Quanto à Vera, que está trabalhando comigo há um ano, tenho a impressão que tem uma vaga ideia do que faço. Mas, sobretudo, creio que não é um grande interesse seu. Procura fazer as suas tarefas, trata-me bem e, sobretudo, preocupa-se com sua família. Deja envelheceu junto comigo num processo de trinta e cinco anos. Acompanhou altos e baixos de minha vida, muitas vezes sem saber de detalhes, mas era um apoio que me garantia um certo tipo de segurança. Caracterizava-se por uma atitude discreta e sóbria. De minha parte, tive oportunidade de apoiá-la em situações variadas. Ajudei a empregar irmãs e sobrinhas suas. Era, de algum modo, um tipo de clientelismo tradicional, misturado com amizade baseada em escolhas individuais. Não era apenas uma troca de serviços mas, consistente com análises de autores como Gilberto Freyre (1933 e 1936) e Sérgio Buarque de Holanda (1936), alimentava-se de uma lealdade afetuosa recíproca. As suas sucessoras estavam, claramente, lutando por suas vidas e de suas famílias numa conjuntura em que trabalhar comigo era mais uma etapa, um meio para atender a esses projetos. Ouso conjeturar que, para Deja, trabalhar para mim era um fim em si mesmo, além de ser naturalmente um meio de subsistência e apoio. Vera já disse que gosta de trabalhar em minha casa. É uma pessoa de poucas palavras e bastante contida. Assim, creio que essa declaração tem um certo peso, diferenciando-a de Sônia e Zilda que expressavam plenamente seus interesses e aspirações individuais. Penso que Sônia me via como um patrão que ela aturava, na falta de melhores opções, e Zilda, embora fosse amável e simpática, não me incluía em suas prioridades. Os seus filhos eram motivo suficiente para mobilizá-la permanentemente. É importante salientar que nunca entrevistei as minhas empregadas no sentido mais formal da atividade de pesquisa. Conversei com elas, de acordo com as variações já descritas, e observei-as em minha casa — at home (Peirano, 2008, e Velho, 2011). De algum modo, dialogamos, embora eu na condição de patrão e elas como trabalhadoras a meu serviço. No entanto, creio que não dá para reduzir a relação a esse nível, pois a própria proximidade e relativa intimidade da vida doméstica fazia com que as interações se dessem em múltiplos planos.

Quanto ao poder envolvido nas relações, devo dizer que, sem ignorar a grande diferença financeira, a importância que os seus serviços tinham para mim fazia com que a minha dependência as fortalecesse em inúmeras situações. Sônia, especificamente, falava, com frequência, em ir embora. Isso ocorria, sobretudo, quando queria que eu lhe fornecesse dinheiro além do salário. Aliás, por diversas ocasiões, acedi às suas pretensões até me dar conta que isto não ajudaria o nosso relacionamento, já que a referida solicitação era feita de modo agressivo.

# # # # #

» OBJETIVO A
Responda com base no trecho de origem:
(i) Há quanto tempo Vera trabalha com quem narra?
(ii) Por quantos anos Deja envelheceu junto com quem narra?
(iii) Segundo o trecho, em que Sônia falava com frequência?

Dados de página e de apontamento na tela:
# # # # #

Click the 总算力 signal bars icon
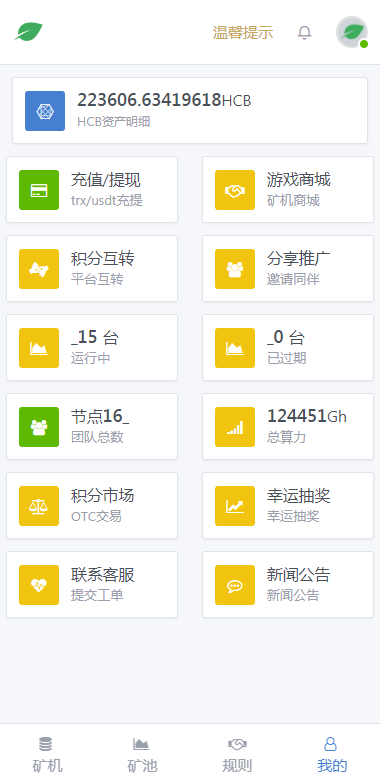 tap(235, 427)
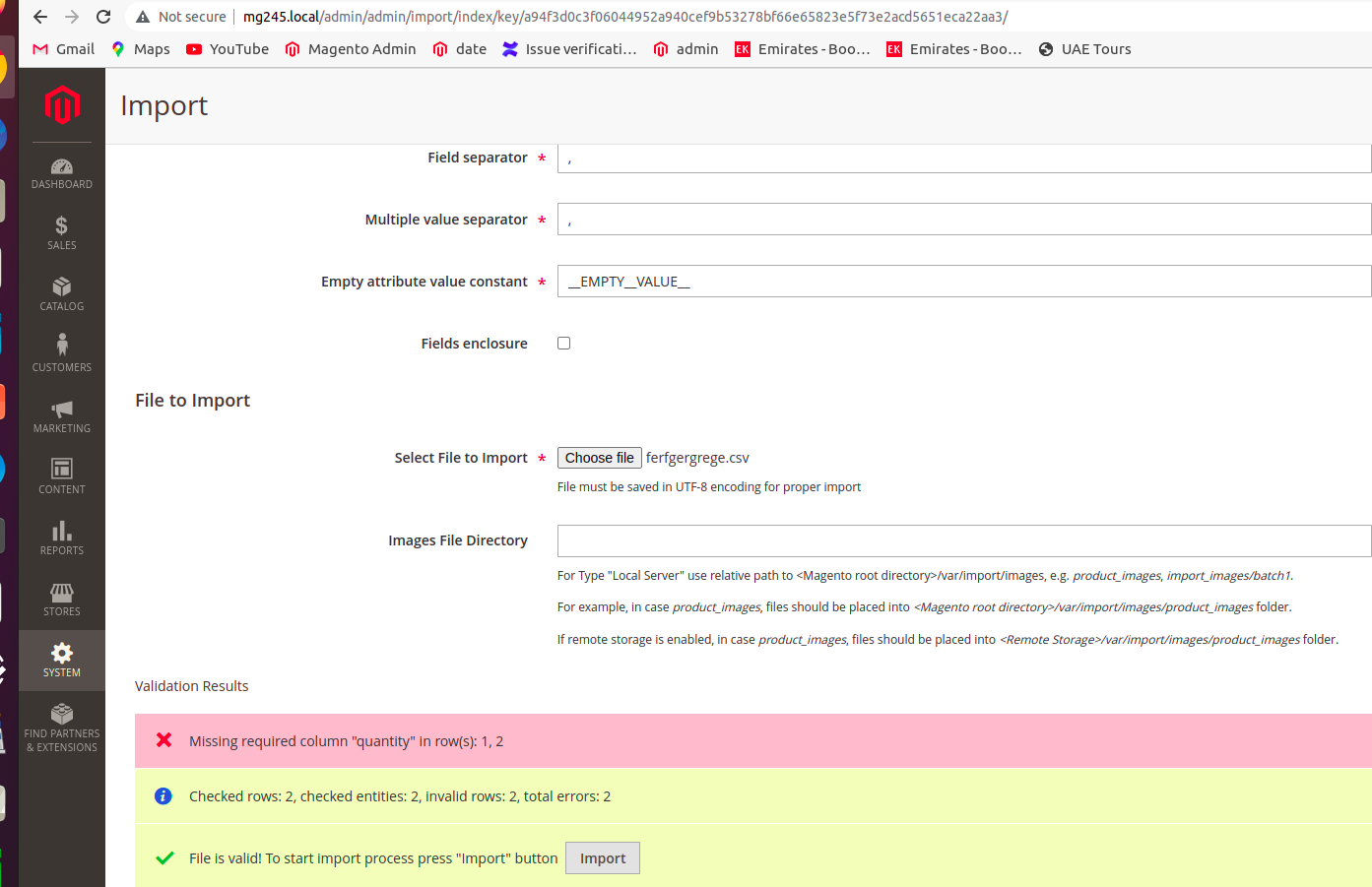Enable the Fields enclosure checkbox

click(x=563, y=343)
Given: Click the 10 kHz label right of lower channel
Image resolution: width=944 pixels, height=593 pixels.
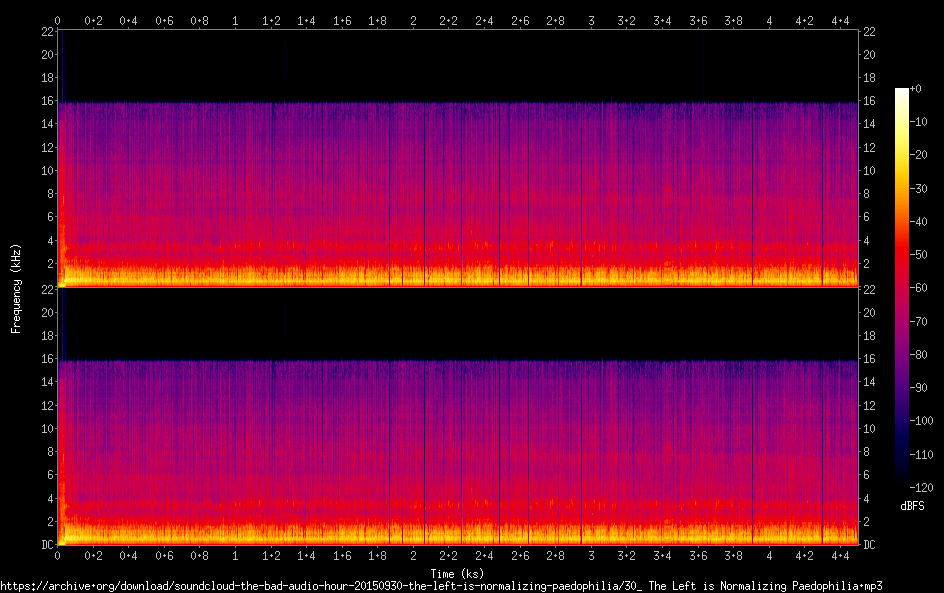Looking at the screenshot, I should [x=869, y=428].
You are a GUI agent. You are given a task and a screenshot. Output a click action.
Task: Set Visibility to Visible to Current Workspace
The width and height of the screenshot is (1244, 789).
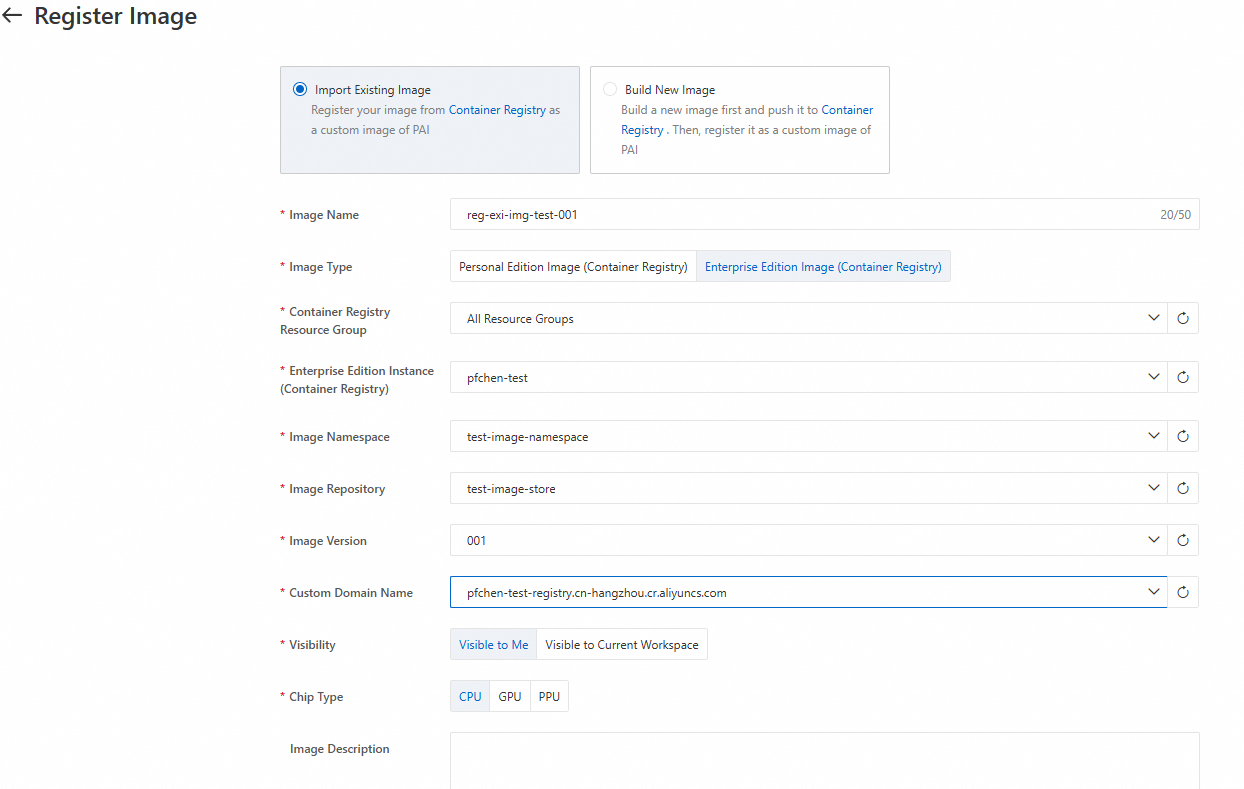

# # # # #

» OBJETIVO B
Por favor, expresse como lista numerada, sem as linhas em branco, apenas a parte das entradas que começa na linha que contém "Given: Click the" e termina na linha que contém "Looking at the", incluindo ambas. Deixe as imagens de fora da resposta.

» RESPOSTA COMPLETA A
(i) Há um ano.
(ii) Trinta e cinco anos.
(iii) Em ir embora.

» RESPOSTA COMPLETA B
1. Given: Click the 10 kHz label right of lower channel
2. Image resolution: width=944 pixels, height=593 pixels.
3. Looking at the screenshot, I should [x=869, y=428].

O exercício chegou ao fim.